Exposição individual de Léo Pimenta na quadra da escola de samba Portela, em Madureira (Rio de Janeiro).

Curadoria: Thiago Fernandes

Texto curatorial:

Léo Pimenta é de Madureira. Esta informação é primordial para falar de seu trabalho artístico. Foi nesse bairro da Zona Norte que ele nasceu (em 1984) e cresceu dentro de uma família majoritariamente feminina e marcada pela presença simultânea de diferentes religiosidades. Lá se habituou a transitar entre os quintais de axé e a igreja católica, entre a quadra da Portela e o Mercadão. A vivência no subúrbio, no samba, no Carnaval e a espiritualidade são as bases de sua pintura.

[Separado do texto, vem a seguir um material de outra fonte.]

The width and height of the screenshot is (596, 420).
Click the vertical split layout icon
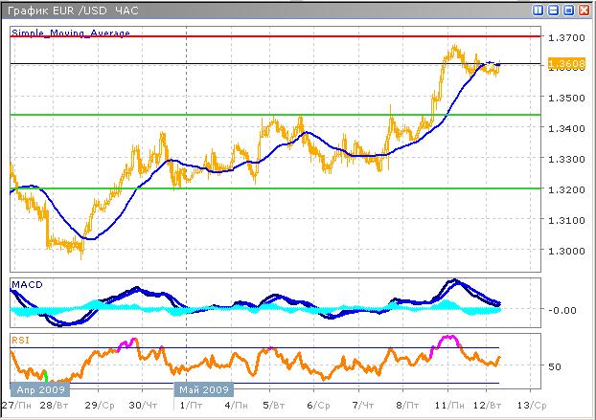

Formado em Cenografia pela Escola de Belas Artes da Universidade Federal do Rio de Janeiro em 2010, teve na graduação seu primeiro contato com os principais materiais que utiliza em seu trabalho. Sem recursos financeiros para comprar um lápis sépia, exigido em uma avaliação de Desenho Artístico em 2006, Léo improvisou com o que tinha em mãos: uma caneta pilot. E foi assim, transformando a adversidade em oportunidade, que ele passou a explorar as possibilidades expressivas desse material em diálogo com a aquarela, desenvolvendo um vocabulário visual próprio.

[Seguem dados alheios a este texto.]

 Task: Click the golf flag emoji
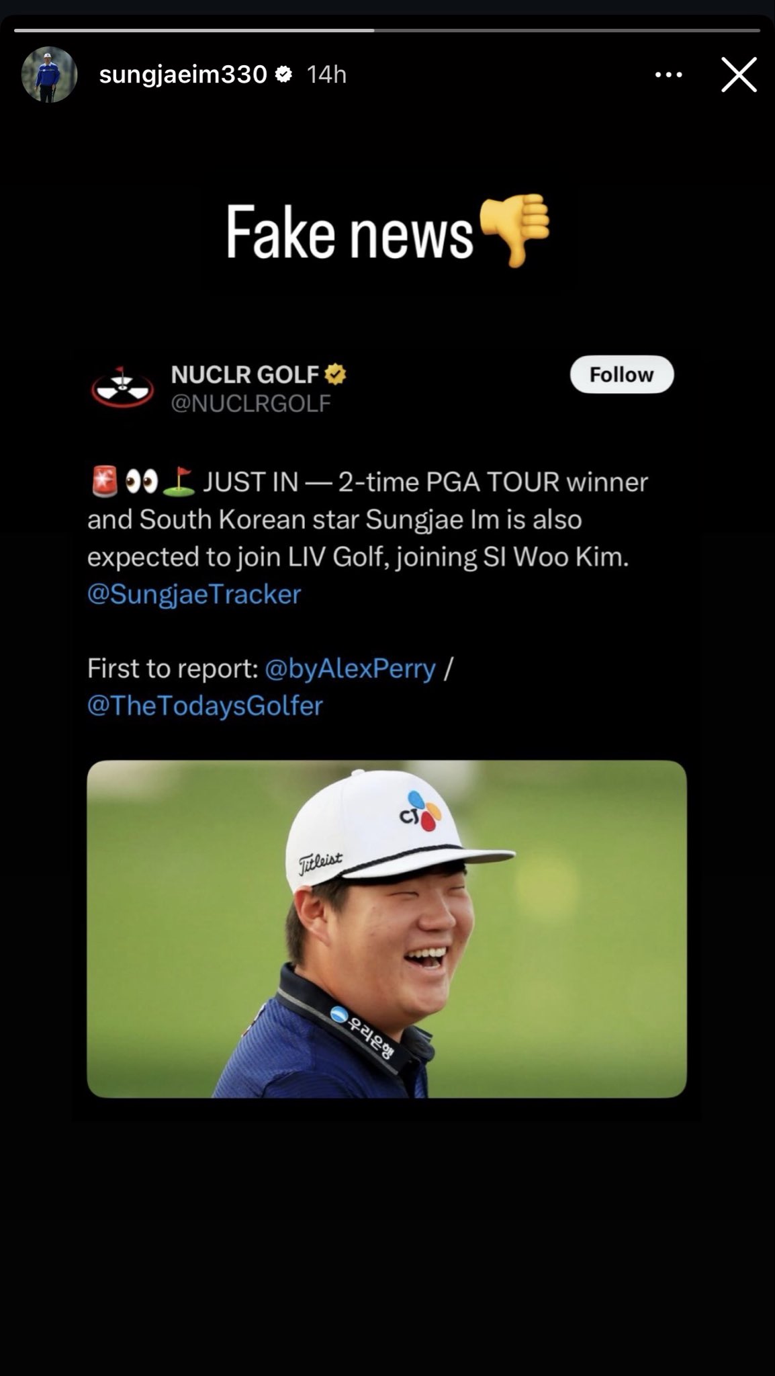pyautogui.click(x=178, y=482)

Xirê, título da série de pinturas aqui apresentada, se refere à festa dos Orixás, em que estes se apresentam dançando e portando seus emblemas por meio dos corpos dos iaôs. Os desenhos de Léo são compostos por traços amplos, suaves e espontâneos, que evitam figurar as divindades tal como se mostram quando incorporadas, mas buscam sua essência e simbologia. Num jogo entre abstração e representação, com notável poder de síntese, as linhas fazem surgir formas que sugerem ferramentas dos Orixás ou elementos presentes em seus mitos. A elas são somadas manchas de cores que produzem uma ambientação espectral e também se colocam como elementos de identificação de cada integrante do Xirê. 

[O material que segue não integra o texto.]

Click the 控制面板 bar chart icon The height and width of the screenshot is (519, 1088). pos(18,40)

A composição das imagens, bem como a montagem no Centro de Memórias da quadra da Portela, evoca a dança, justamente um dos pontos de contato entre o Carnaval e os Orixás. A Portela, que vem trazendo em seus enredos a exaltação das raízes africanas da nossa brasilidade, acolhe a exposição Xirê, promovendo o encontro entre diferentes formas de arte. Somos convidados a mergulhar no universo pictórico desse portelense apaixonado, no qual a poética encontra o sagrado.